08 octobre 2020 | Derriennic Associés |

Arrêt du 1er octobre 2020 (C-649/18)

 Dans un arrêt du 1er octobre dernier, la CJUE s’est prononcée sur la validité la législation en française relativement à la publicité et la vente en ligne de médicaments depuis un autre Etat membre.

Le litige opposait une société néerlandaise exploitant notamment un site internet proposant la vente de médicaments (non soumis à prescription, avec autorisation de mise sur le marché) ciblant la clientèle française à des pharmaciens établis sur le territoire français et des associations professionnelles représentant leurs intérêts.

Il était reproché à la société néerlandaise de ne pas respecter la règlementation française, stricte, en matière de publicité et de vente de médicaments en ligne et d’exercer ainsi une concurrence déloyale, en particulier en :

  • proposant des rabais sur le prix global des commandes lorsqu’elles dépassent un certain montant ;
  • ne prévoyant pas un questionnaire de santé en ligne à remplir avant toute première commande ;
  • recourant au référencement payant sur les moteurs de recherche.

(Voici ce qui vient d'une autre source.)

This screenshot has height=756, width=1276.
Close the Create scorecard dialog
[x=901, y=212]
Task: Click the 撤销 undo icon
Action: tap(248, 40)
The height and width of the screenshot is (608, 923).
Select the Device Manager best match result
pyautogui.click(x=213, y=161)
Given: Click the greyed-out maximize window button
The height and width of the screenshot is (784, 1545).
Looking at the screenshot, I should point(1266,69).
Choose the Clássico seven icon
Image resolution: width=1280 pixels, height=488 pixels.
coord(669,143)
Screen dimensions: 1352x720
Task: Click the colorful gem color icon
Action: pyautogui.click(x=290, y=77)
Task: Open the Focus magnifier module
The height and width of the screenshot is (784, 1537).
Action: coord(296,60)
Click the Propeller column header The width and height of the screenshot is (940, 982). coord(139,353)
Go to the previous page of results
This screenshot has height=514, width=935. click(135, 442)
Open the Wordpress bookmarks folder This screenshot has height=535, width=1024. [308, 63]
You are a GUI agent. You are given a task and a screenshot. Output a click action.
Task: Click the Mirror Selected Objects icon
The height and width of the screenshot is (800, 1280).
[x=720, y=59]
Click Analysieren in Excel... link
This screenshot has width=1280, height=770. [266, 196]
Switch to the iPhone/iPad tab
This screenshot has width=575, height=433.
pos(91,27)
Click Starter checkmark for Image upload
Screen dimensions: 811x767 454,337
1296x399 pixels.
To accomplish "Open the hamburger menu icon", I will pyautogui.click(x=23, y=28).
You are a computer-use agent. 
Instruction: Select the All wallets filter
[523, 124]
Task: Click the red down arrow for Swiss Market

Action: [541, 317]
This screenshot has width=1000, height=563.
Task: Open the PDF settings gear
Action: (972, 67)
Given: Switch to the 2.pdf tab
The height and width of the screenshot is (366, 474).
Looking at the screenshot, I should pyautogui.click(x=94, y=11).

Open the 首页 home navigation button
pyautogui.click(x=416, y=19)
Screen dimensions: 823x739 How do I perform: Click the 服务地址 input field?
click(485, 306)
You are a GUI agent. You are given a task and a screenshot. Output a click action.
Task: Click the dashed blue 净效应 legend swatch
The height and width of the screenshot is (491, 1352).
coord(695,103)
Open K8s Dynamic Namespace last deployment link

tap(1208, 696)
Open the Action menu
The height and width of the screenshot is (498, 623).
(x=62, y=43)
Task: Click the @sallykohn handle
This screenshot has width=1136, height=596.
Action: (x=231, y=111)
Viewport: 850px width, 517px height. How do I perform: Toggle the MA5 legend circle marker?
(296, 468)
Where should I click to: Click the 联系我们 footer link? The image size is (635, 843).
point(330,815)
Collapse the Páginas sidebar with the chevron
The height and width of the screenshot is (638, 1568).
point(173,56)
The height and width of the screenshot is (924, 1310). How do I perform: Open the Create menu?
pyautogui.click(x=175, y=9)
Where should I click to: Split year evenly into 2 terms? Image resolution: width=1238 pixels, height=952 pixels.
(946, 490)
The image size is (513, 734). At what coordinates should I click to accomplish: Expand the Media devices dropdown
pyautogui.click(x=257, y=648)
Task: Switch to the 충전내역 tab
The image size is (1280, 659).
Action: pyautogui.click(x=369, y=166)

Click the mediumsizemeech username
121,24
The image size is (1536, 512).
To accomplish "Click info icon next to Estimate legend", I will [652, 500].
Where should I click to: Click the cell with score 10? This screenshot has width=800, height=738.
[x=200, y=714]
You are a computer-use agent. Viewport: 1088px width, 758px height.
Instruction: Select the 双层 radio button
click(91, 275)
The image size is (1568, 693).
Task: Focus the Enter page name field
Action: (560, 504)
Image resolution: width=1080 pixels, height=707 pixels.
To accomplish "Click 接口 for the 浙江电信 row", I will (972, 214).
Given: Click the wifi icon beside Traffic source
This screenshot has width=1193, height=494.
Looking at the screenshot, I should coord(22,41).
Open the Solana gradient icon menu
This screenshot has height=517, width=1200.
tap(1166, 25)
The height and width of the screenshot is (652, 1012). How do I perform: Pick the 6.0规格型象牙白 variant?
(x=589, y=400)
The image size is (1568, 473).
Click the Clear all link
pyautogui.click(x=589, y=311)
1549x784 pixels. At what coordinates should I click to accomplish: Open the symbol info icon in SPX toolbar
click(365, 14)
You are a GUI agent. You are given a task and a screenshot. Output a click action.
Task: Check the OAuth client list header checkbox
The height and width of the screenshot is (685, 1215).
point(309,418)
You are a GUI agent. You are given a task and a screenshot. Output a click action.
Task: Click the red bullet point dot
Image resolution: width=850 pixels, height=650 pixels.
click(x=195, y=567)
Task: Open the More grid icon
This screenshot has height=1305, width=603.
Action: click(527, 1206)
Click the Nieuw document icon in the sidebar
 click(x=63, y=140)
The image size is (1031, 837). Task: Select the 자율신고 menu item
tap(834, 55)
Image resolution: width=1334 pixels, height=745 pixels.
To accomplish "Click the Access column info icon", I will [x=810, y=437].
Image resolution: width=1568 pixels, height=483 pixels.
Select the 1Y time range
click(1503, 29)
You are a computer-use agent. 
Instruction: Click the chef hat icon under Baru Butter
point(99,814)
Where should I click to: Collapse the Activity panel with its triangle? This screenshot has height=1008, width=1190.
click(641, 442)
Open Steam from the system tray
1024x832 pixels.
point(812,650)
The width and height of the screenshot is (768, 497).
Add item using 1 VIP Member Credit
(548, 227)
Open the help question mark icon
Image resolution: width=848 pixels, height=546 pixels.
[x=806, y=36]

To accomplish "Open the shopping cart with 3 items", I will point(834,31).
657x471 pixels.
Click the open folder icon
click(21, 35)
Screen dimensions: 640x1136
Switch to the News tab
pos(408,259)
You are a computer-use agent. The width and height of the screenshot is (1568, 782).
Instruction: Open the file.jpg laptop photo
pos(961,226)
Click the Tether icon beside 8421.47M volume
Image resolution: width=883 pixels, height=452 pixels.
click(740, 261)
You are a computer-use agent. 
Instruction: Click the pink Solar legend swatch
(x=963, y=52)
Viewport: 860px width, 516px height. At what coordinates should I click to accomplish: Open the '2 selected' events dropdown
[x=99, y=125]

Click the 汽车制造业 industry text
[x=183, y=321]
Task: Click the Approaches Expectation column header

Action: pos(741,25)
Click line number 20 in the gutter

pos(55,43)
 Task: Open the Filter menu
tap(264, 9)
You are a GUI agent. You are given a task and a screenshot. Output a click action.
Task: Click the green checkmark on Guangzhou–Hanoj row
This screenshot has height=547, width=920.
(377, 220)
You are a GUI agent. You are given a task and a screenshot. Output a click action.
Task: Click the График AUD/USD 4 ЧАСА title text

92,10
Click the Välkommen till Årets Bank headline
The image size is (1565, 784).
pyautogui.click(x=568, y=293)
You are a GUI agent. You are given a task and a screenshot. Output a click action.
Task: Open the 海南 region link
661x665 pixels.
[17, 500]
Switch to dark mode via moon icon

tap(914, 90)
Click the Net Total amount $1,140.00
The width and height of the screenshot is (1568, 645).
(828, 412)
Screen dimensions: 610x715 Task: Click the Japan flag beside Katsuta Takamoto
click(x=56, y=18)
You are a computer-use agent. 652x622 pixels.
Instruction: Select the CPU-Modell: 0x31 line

C’est dans ce cadre que la CJUE a été saisie afin de savoir si les dispositions de la directive sur les médicaments à usage humain et de la directive sur le commerce électronique autorise un Etat membre à imposer, sur son territoire, aux pharmaciens ressortissants d’un autre Etat membre, des règles spécifiques telles que celles existant en France.

Après avoir confirmé que le service de vente en ligne de médicaments de la société néerlandaise est bien susceptible de constituer un service de la société de l’information au sens de la directive sur le commerce électronique, la Cour s’est penchée sur la validité de chacune des règles françaises concernées.

  • S’agissant de la règle visant à interdire d’octroyer un rabais sur le prix global de la commande de médicaments lorsqu’il dépasse un certain montant : pour les juges européens, la directive ne s’oppose pas, par principe, à l’application par  l’État membre de destination (en l’occurrence, la France), d’une telle interdiction, dès lors que celle-ci vise à prévenir une consommation excessive et inappropriée de médicaments ; cette interdiction doit toutefois être encadrée et ciblée sur les seuls médicaments et non des produits parapharmaceutiques, ce qu’il appartient à la juridiction nationale de vérifier.
  • Sur l’obligation de remplir d’un questionnaire de santé en ligne avant toute première commande, la CJUE considère que cette mesure reste « acceptable » en ce qu’elle est moins attentatoire à la liberté de circulation des marchandises qu’une interdiction de vente en ligne de médicaments. Pour les Juges, la réglementation française en cause n’apparaît pas aller au-delà de ce qui est nécessaire pour garantir la réalisation de l’objectif de santé publique poursuivi.
  • Concernant, l’interdiction de recourir au référencement payant dans des moteurs de recherche, mais aussi des comparateurs de prix : la CJUE considère, en revanche là, qu’il s’agit là d’une restriction à la libre prestation des services de la société de l’information. En effet, pour les Juges, cela revient à restreindre les possibilités pour une pharmacie de se faire connaître auprès de la clientèle potentielle résidant dans un autre État membre et de promouvoir le service de vente en ligne qu’elle propose à une telle clientèle. Pour qu’une telle interdiction soit possible, il doit être établi devant la juridiction nationale que cela permet d’atteindre un objectif de protection de la santé publique sans aller au-delà de ce qui est nécessaire.

Ainsi, contrairement aux pharmaciens établis en France, les exploitants d’officine de pharmacie d’un autre Etat membre peuvent recourir aux services de référencement payant.